Here we present a protocol for decomposing the variance in reading comprehension into the unique and common effects of language and decoding.
The Simple View of Reading is a popular model of reading that claims that reading is the product of decoding and language, with each component uniquely predicting reading comprehension. Although researchers have argued whether the sum rather than the product of the components is the better predictor, no researchers have partitioned the variance explained to examine the extent to which the components share variance in predicting reading. To decompose the variance, we subtract the R2 for the language-only model from the full model to obtain the unique R2 for decoding. Second, we subtract the R2 for the decoding-only model from the full model to obtain the unique R2 for language. Third, to obtain the common variance explained by language and decoding, we subtract the sum of the two unique R2 from the R2 for the full model. The method is demonstrated in a regression approach with data from students in grades 1 (n = 372), 6 (n = 309), and 10 (n = 122) using an observed measure of language (receptive vocabulary), decoding (timed word reading), and reading comprehension (standardized test). Results reveal a relatively large amount of variance in reading comprehension explained in grade 1 by the common variance in decoding and language. By grade 10, however, it is the unique effect of language and the common effect of language and decoding that explained the majority of variance in reading comprehension. Results are discussed in the context of an expanded version of the Simple View of Reading that considers unique and shared effects of language and decoding in predicting reading comprehension.

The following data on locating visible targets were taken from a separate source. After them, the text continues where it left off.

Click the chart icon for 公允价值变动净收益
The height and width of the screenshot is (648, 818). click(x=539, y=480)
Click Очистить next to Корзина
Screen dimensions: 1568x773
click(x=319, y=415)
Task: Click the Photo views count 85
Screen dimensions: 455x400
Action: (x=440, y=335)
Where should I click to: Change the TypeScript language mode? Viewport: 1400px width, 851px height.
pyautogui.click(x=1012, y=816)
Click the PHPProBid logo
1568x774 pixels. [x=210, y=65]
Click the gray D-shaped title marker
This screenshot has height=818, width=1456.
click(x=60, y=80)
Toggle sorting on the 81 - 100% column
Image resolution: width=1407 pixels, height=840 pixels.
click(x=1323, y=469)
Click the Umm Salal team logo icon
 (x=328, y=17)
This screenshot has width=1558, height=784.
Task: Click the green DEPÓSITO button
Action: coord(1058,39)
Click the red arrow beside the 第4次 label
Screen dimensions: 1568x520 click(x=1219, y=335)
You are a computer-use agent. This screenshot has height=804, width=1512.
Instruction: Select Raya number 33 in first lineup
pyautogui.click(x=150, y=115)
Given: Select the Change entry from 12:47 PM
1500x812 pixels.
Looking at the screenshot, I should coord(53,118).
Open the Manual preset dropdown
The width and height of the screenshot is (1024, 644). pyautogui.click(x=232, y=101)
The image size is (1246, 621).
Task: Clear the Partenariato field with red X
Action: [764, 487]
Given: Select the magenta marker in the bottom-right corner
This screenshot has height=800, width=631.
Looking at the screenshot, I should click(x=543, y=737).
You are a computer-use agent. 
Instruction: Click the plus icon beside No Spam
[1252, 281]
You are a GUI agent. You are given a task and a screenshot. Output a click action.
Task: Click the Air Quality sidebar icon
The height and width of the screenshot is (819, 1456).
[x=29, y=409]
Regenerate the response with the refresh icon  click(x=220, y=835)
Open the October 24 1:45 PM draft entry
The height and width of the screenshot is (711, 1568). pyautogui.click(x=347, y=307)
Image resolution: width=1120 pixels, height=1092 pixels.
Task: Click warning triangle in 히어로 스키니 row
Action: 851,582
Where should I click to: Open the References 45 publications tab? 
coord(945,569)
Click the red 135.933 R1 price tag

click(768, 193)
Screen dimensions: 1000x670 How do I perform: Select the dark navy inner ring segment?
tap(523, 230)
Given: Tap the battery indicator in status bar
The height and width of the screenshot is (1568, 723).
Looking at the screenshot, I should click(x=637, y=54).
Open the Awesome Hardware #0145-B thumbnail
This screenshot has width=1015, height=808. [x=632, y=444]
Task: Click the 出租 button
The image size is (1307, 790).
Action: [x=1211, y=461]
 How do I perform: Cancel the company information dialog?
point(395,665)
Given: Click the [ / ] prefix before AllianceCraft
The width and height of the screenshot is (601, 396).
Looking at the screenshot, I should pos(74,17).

The Simple View of Reading1 (SVR) continues as a popular model of reading because of its simplicity-reading (R) is the product of decoding (D) and language (L)-and because SVR tends to explain, on average, approximately 60% of explained variance in reading comprehension2. SVR predicts that correlations between D and R will decline over time and that correlations between L and R will increase over time. Studies generally support this prediction3,4,5. There are disagreements, however, about the functional form of SVR, with additive models (D + L = R) explaining significantly more variance in reading comprehension than product models (D × L = R)6,7,8, and a combination of sum and product [R = D + L + (D × L) explaining the largest amount of variance in reading comprehension3,9.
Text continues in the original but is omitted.